Thoughts on MS Office

Filed under: Design

I've recently switched back to Microsoft Office from OpenOffice.Org. At least for a little while while I'm looking for a job. I gave up on Office somewhere during my final semester at university in 2006 because Office 2003 was too buggy and kept corrupting and losing my research. I was ready to go postal.

This is not a comparison of Office against OOo, but by thoughts about the current state of MS Office.

For one, the ribbon is a major change to the interface. All the formatting stuff I was so used to with Office 2003- is much harder to find. I consider myself a power user of office suites, and as a designer, I like to get in and finagle the bits as much as is allowed. I like to mess with the kerning, and the leading, and the type scale, and all that jazz. I will get used to it and learn how to access those beloved properties. But I miss them right now.

And Word has always been a very poor page layout program. As it should be. It's not a page layout program. it's a word processor. But I'm quite pleased (so far) with how much more page layout functionality they have introduced since I last used it.

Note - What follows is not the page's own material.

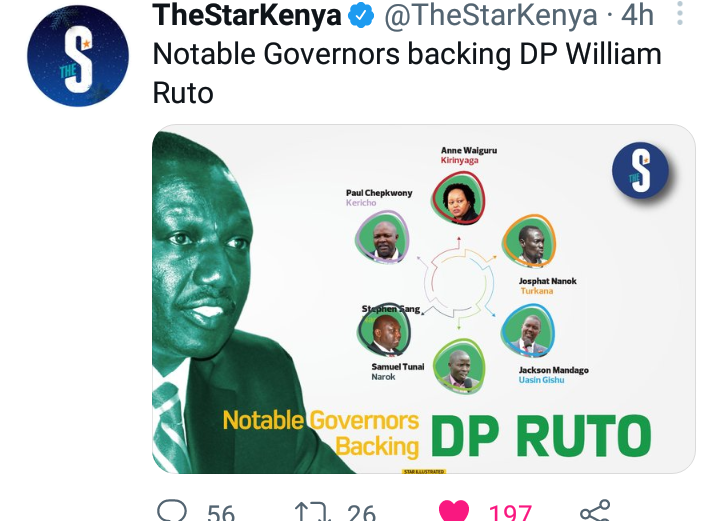Click the blue verified badge
720x521 pixels.
(361, 15)
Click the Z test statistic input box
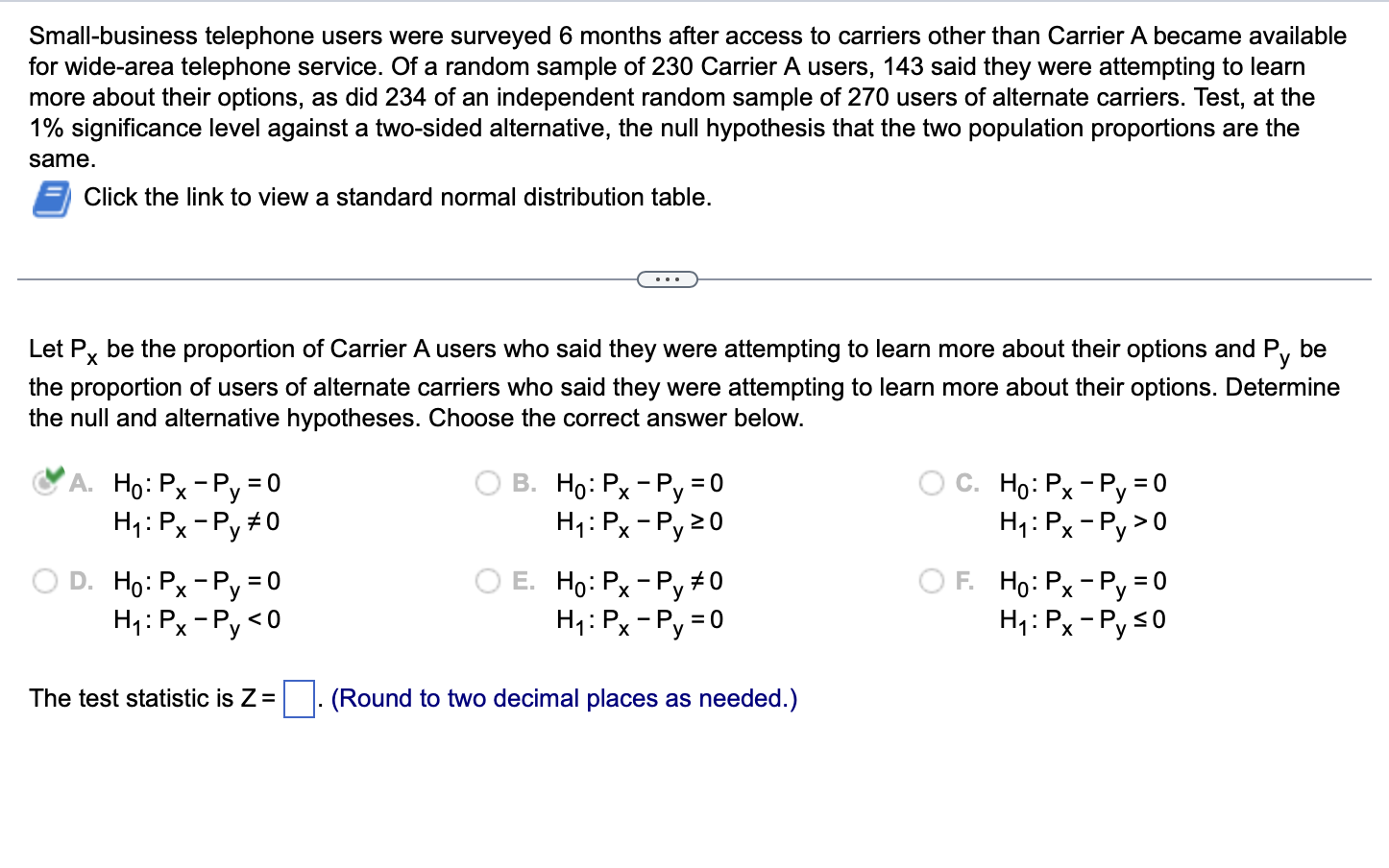Image resolution: width=1389 pixels, height=868 pixels. point(297,697)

Take my resume for instance. I've been making mine in ODF format and exporting them as PDFs and occasionally as Word XP files. But in my most recent resume design the format is so wonky and based on linked files that it just wouldn't export to a usable Word file anymore. Also, a number of job sites and recruiters have requested .DOC formats of my resume because they are more readily parsed by their automated programs. So instead of maintaining parallel branches of my resumes, in the interest of time, I've switched to back Word for now.

I'm really amazed at how much more flexible Word has become for designers and page layout. It's still no Adobe Illustrator or InDesign, but it shouldn't be. I love OOo and hope it keeps up both with its interface and with format translation. It loses its competitive edge by not being able to play on the same field with the industry leader.